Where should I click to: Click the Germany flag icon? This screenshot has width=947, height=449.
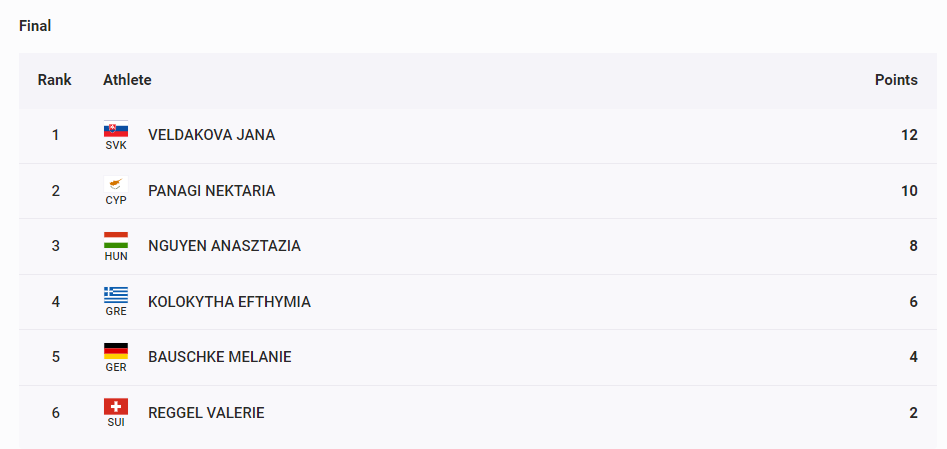click(x=116, y=351)
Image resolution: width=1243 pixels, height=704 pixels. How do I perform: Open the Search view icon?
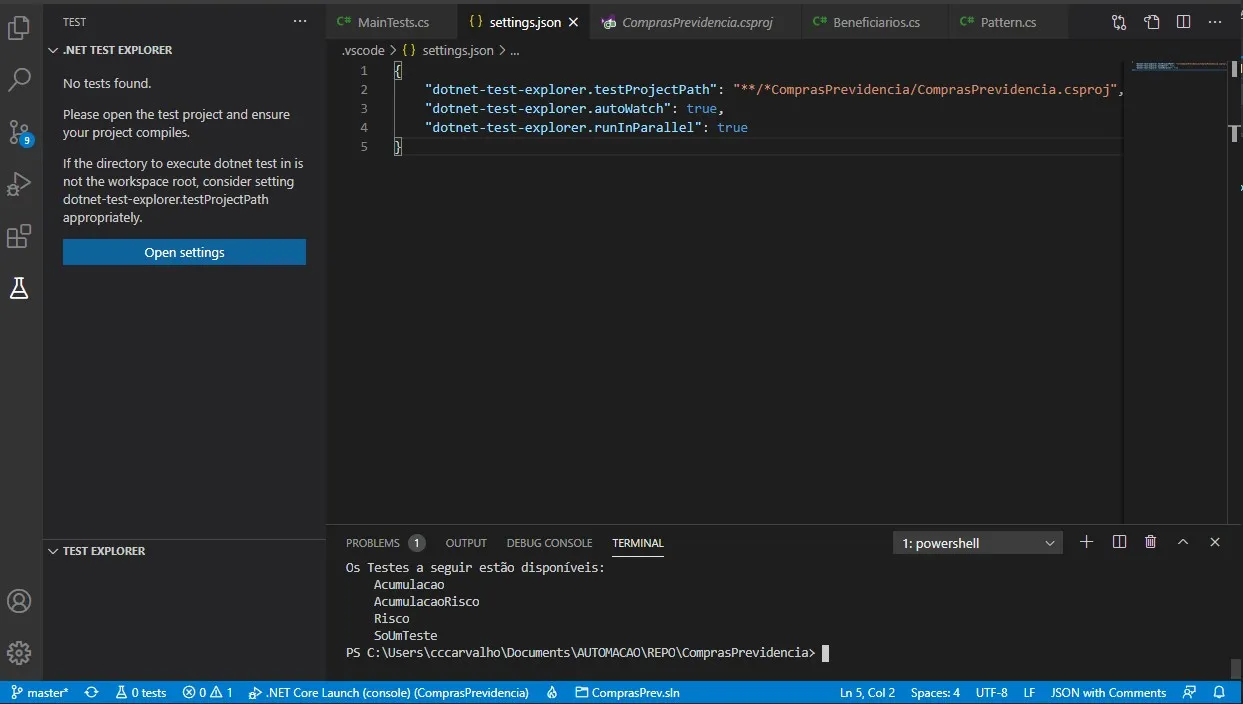(19, 80)
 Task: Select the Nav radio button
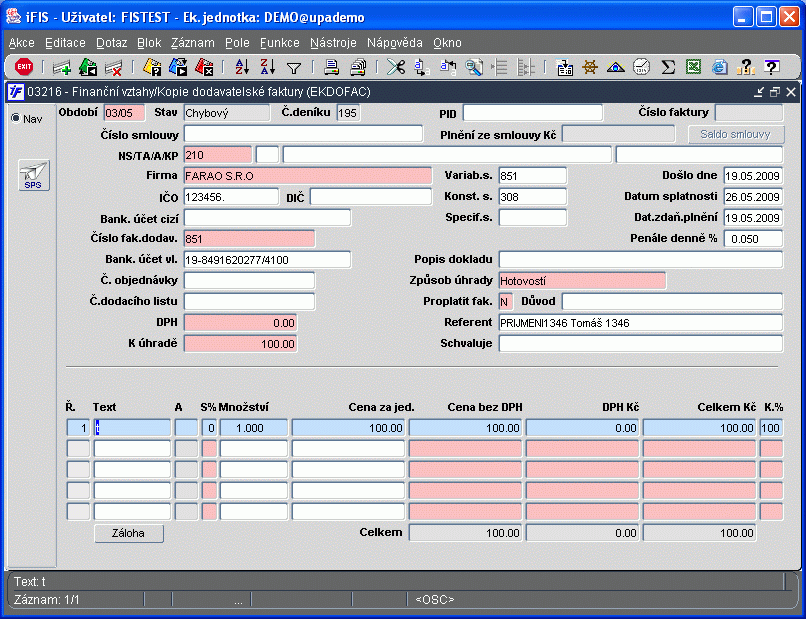15,118
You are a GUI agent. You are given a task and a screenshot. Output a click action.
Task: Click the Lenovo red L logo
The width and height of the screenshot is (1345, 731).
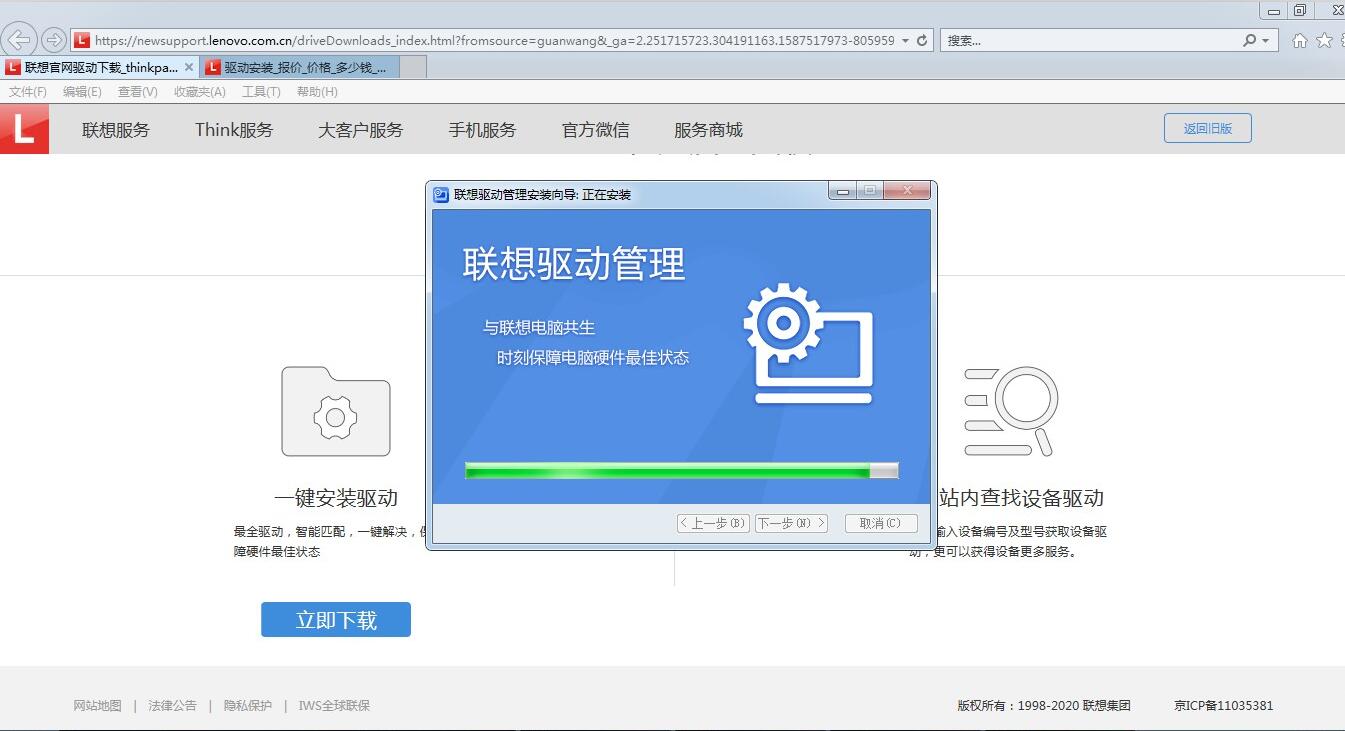click(x=24, y=129)
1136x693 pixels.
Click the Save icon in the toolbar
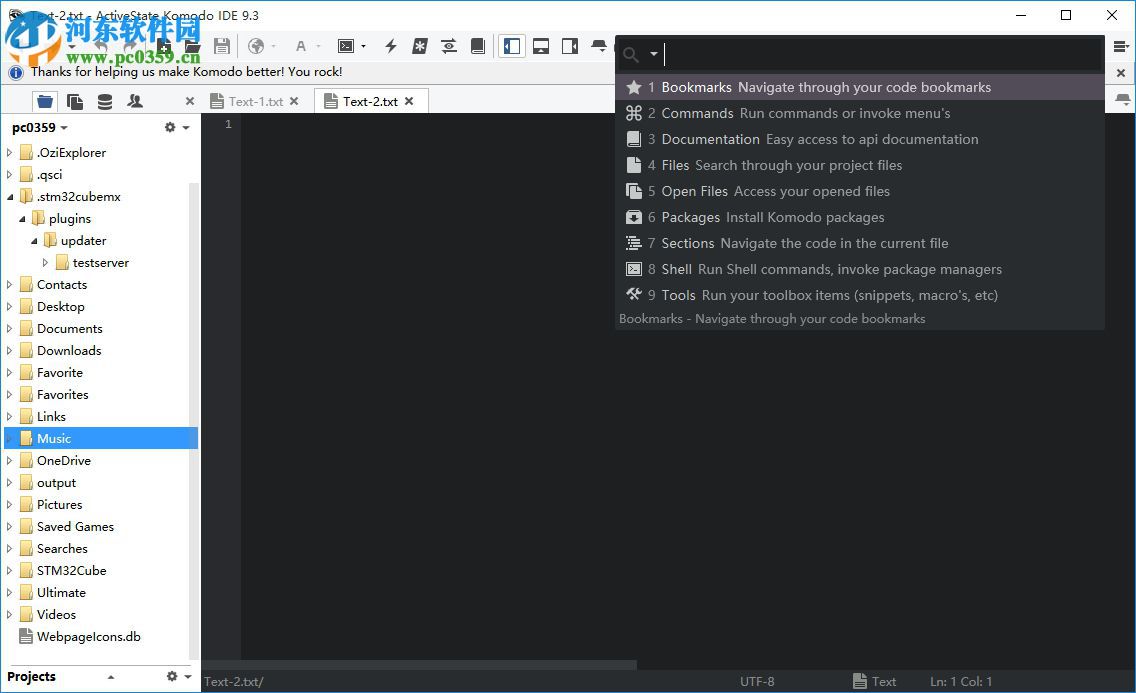coord(222,46)
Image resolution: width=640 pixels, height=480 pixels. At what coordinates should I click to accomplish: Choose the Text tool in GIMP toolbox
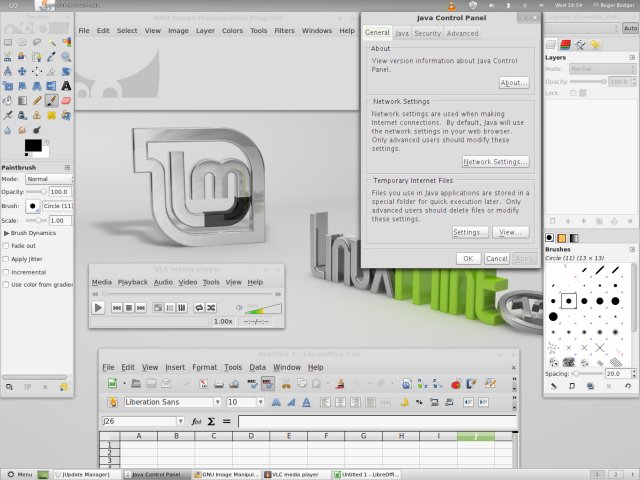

********

■ Work instructions: Write out an exact reproduction of the lines from the line that holds "You are a GUI" to the bottom of the listing above, both ends included. Exclude pictures.

■ Solution for this task:
You are a GUI agent. You are given a task and a screenshot. Output a click action.
Task: Click the Lenovo red L logo
The width and height of the screenshot is (1345, 731).
click(x=24, y=129)
1136x693 pixels.
Click the Save icon in the toolbar
coord(222,46)
Image resolution: width=640 pixels, height=480 pixels. At what coordinates should I click to accomplish: Choose the Text tool in GIMP toolbox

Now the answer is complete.